Top of THE INPUT

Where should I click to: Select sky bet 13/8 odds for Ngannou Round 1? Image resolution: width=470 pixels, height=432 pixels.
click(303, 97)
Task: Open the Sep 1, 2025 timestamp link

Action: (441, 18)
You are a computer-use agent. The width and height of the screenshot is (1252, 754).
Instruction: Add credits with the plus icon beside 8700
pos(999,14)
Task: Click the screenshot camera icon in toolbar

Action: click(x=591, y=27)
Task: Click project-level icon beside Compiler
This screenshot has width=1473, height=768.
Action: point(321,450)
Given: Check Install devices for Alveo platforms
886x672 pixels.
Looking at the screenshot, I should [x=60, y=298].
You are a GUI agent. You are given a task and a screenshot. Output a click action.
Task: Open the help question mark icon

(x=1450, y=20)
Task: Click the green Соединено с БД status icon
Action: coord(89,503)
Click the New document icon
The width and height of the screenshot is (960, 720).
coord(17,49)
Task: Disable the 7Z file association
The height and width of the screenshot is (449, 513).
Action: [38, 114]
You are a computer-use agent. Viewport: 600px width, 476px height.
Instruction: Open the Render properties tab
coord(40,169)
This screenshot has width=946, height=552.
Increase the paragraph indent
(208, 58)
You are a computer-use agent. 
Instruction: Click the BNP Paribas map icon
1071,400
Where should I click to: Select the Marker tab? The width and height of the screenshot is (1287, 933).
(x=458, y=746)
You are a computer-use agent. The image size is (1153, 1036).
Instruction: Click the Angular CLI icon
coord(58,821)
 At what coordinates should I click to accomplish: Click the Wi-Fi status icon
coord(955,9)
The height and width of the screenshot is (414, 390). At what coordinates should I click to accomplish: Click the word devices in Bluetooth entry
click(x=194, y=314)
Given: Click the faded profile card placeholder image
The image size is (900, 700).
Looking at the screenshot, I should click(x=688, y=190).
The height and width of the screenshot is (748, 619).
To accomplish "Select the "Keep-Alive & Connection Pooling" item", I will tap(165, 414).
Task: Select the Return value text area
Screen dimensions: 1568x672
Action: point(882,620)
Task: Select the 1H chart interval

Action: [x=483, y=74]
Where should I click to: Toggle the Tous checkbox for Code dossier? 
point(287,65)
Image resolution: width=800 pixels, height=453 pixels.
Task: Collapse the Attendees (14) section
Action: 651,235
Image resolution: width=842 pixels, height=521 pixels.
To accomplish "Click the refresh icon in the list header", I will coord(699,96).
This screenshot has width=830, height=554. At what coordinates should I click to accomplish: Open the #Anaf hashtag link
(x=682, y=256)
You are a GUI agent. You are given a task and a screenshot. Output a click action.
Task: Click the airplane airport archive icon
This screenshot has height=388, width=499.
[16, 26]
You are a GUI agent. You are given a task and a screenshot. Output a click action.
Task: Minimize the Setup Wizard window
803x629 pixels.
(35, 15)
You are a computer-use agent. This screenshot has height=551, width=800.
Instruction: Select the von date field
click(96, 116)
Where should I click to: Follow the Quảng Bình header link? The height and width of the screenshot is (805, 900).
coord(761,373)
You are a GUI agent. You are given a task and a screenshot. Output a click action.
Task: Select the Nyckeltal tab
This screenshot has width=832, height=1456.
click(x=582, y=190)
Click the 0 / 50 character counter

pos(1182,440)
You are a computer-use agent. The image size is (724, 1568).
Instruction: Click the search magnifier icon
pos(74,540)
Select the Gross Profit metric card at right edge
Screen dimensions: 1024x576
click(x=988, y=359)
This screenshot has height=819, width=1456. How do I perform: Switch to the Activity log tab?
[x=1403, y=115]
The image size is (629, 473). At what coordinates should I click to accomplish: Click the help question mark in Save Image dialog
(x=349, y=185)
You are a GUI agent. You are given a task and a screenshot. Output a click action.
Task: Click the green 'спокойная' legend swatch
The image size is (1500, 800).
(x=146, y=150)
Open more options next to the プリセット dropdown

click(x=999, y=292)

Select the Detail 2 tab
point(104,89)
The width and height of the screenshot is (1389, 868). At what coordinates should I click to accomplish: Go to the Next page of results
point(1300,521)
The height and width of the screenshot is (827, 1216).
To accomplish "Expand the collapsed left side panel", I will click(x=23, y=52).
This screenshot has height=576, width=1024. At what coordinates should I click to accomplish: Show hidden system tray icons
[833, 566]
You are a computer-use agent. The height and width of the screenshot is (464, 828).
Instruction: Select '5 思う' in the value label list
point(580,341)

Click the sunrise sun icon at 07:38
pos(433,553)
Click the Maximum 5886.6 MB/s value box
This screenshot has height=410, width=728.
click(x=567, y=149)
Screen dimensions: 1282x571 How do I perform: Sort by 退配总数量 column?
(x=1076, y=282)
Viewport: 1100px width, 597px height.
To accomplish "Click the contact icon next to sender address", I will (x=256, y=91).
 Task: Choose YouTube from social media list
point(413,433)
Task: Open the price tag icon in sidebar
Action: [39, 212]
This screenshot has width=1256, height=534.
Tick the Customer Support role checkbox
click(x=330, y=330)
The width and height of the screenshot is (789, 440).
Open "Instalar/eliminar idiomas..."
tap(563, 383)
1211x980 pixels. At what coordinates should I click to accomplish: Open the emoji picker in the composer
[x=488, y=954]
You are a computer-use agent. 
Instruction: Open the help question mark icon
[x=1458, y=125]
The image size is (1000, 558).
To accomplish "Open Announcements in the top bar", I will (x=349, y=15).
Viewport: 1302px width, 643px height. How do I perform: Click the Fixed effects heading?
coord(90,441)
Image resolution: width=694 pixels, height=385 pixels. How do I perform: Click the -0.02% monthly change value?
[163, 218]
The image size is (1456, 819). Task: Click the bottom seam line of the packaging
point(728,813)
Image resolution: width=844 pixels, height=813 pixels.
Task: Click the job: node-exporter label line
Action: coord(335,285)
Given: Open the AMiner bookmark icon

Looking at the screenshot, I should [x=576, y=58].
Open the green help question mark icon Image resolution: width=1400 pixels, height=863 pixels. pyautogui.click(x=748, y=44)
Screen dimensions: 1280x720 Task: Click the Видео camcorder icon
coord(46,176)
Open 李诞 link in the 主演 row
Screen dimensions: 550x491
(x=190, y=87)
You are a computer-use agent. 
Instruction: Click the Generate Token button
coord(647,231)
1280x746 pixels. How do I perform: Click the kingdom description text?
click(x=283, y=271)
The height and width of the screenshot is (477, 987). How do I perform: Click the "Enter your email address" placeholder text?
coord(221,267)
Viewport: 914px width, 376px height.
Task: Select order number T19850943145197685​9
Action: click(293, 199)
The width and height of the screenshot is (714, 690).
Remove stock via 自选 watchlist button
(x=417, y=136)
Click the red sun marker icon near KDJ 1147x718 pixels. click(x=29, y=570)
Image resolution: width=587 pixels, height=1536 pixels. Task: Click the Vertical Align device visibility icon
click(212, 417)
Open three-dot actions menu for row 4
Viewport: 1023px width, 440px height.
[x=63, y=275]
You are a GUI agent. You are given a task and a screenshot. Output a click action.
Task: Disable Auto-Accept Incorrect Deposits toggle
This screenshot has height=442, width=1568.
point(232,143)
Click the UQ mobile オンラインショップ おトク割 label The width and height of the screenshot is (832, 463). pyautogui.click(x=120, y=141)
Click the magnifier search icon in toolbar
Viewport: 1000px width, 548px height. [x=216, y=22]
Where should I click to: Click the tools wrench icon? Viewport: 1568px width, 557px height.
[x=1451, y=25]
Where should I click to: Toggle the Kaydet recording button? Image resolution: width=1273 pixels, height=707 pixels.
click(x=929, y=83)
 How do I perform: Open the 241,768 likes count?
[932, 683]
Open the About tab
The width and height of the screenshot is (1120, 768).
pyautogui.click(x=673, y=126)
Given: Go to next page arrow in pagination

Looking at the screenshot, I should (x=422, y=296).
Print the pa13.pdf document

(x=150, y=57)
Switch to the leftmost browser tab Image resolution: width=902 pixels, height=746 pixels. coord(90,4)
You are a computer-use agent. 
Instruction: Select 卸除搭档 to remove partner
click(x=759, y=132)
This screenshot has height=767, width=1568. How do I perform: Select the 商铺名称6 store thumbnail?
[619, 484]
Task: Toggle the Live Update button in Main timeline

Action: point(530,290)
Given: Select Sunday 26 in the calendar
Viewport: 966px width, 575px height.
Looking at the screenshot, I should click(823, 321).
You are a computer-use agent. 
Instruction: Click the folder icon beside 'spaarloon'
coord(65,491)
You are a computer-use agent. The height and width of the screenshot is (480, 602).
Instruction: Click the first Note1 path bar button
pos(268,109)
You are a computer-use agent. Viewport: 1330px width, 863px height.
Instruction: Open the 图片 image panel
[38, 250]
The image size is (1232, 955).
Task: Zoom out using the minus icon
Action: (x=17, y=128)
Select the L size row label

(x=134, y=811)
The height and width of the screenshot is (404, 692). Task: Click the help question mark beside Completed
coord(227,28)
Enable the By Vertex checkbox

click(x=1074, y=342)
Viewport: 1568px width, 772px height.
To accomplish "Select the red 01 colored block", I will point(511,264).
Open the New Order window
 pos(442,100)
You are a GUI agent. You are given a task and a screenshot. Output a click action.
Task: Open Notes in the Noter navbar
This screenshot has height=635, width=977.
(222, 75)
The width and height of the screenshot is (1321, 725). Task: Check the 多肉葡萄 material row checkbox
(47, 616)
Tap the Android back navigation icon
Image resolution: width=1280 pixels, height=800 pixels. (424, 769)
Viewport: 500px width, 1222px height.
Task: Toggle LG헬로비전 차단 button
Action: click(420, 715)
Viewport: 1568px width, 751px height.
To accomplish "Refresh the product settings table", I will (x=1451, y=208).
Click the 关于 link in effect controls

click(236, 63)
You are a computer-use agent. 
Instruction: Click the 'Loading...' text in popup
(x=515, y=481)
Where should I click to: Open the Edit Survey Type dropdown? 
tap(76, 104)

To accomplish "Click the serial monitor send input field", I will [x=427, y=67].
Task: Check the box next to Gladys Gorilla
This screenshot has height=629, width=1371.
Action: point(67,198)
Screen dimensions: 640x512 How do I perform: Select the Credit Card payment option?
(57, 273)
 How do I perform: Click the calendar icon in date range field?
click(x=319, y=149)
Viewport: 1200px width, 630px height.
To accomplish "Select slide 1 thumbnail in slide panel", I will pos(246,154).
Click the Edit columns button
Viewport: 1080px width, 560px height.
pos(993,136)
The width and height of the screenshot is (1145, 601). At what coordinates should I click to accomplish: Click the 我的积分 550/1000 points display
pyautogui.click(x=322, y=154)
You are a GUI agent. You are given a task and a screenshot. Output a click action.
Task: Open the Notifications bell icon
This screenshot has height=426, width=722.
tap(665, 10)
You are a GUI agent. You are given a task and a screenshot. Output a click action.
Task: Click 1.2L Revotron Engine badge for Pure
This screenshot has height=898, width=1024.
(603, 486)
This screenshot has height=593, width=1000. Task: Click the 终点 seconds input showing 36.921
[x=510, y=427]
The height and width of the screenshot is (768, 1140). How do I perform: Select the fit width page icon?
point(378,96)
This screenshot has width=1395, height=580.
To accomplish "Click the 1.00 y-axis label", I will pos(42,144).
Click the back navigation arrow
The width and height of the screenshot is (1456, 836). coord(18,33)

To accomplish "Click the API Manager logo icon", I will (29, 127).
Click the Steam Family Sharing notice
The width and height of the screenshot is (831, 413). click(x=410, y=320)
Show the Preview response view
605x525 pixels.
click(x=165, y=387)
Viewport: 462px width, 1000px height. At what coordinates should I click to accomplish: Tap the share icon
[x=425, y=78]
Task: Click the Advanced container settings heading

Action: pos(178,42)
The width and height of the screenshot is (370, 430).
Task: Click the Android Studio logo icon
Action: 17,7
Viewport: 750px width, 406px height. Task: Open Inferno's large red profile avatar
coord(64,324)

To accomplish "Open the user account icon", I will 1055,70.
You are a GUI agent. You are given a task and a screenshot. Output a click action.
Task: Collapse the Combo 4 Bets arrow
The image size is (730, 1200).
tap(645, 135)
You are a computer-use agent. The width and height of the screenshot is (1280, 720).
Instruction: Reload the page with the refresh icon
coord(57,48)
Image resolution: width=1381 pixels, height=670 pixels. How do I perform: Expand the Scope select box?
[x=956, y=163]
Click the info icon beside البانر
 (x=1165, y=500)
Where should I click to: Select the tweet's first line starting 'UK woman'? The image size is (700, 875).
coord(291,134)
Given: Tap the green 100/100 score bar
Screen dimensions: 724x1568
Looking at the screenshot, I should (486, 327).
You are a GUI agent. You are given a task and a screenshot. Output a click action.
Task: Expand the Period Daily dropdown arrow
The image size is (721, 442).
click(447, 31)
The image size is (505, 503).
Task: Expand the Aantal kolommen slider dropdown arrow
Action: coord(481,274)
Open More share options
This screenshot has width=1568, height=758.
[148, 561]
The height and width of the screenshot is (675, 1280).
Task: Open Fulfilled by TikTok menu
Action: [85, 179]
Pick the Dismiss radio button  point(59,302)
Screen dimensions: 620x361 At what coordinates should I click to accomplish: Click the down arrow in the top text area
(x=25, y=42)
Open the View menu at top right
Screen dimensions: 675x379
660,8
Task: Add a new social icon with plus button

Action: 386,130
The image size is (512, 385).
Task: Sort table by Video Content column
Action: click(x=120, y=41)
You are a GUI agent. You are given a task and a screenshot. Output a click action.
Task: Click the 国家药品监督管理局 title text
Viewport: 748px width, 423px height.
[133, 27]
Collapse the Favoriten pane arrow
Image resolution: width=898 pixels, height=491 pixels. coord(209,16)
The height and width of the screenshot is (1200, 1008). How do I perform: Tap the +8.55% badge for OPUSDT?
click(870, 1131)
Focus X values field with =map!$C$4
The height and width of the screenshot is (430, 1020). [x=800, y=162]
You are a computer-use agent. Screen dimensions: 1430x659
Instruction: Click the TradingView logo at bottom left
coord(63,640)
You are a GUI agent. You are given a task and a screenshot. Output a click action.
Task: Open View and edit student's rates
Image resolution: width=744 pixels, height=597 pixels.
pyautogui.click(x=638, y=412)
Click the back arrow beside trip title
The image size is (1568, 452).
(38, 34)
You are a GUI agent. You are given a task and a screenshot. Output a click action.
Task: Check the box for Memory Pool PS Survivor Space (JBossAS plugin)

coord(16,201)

Bottom of THE INPUT

» ASSIGNED TASK: Your reply must be one number: the count of lines in the records above that contain the string "Disable".

» TASK RESULT: 2